Second, the models also assume ‘perfect’ knowledge. As Keynes noted, people can only be sure to select the best option if they know all the possible options. Perfect knowledge is therefore required to make it work. In some models, the assumption of perfect knowledge is extended to knowledge of the future (i.e. perfect foresight). But in the context of the modern economy, it is not realistic for agents to know all the available products out there (let alone what might be there in the future).
Finally, we also need to think carefully about technology. The low-carbon transition is primarily one of technology development and adoption, but optimisation-based models have little to say about either. Most notably, the paths of gradual diffusion that we get from innovation theory are not compatible with a system where everyone instantly switches to the cheapest (i.e. optimal) technology.
There are further assumptions, including the use of representative agents and an unrealistic treatment of finance (see “The role of money and the financial sector in energy-economy models used for assessing climate and energy policy”. None of these assumptions are realistic – and, as shown below, they are not necessary either. Unfortunately, for optimisation modellers though, changing the assumptions would mean a fundamental rethink of how their models work.

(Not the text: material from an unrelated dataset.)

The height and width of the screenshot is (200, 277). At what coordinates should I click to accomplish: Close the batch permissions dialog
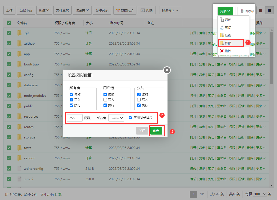(167, 70)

In the meantime, there are some alternative modelling approaches available. For example, Cambridge Econometrics’ E3ME model is based on post-Keynesian foundations. It allows for conditions of uncertainty and does not assume fully rational behaviour. The model’s results show that rates of technology uptake and debt dynamics are important in determining policy impacts. Policy that impacts on technology will affect both the composition and rate of economic growth, while additional investment will create short-term stimulus effects and higher debt levels that may reduce long-run growth.
Contrary to the results published in the IPCC report, E3ME shows that some climate policies can lead to positive impacts on GDP and employment levels (see “Unlocking the inclusive growth story of the 21st century” and “Renewable energy benefits: measuring the economics”). Other policies lead to costs; the important point, however, is that the direction of results is not pre-determined by unrealistic assumptions.
E3ME is not the only model to replace assumptions about perfect knowledge and optimal behaviour with a more empirical approach (see e.g. DEFINE (Dynamic Ecosystem-FINance-Economy) model and Energie und Klima Modelle). But these models are very much in a minority against the ‘consensus’ that is presented elsewhere, meaning that it can be hard for results to gain traction in the wider scientific community. More models are needed to fill this wide gap in scientific knowledge.
The way forward
Using their optimisation models, economists have been largely responsible for creating the illusion that addressing climate change is necessarily an economic cost. As more climate policy is introduced, they will again be called upon for policy assessment and evaluation. They have a chance to make up for previous mistakes but, with the next IPCC assessment report (AR6) due soon, it is not clear that this chance will be taken.
It is therefore up to all of us to question the interpretation of these models’ results. And the next time someone says that there must be costs, point to the example of solar power. Solar is now the cheapest source of electricity in many parts of the world, benefitting rich and poor regions alike (regardless of their current climate policies). However, solar costs are only so low because of previous government interventions in Germany and other European countries. In summary, these interventions have led to tangible economic benefits.
In the real world there are many more examples. In models often not. But we must be clear that the statement at the top of this post refers to the results from the models and not the real world.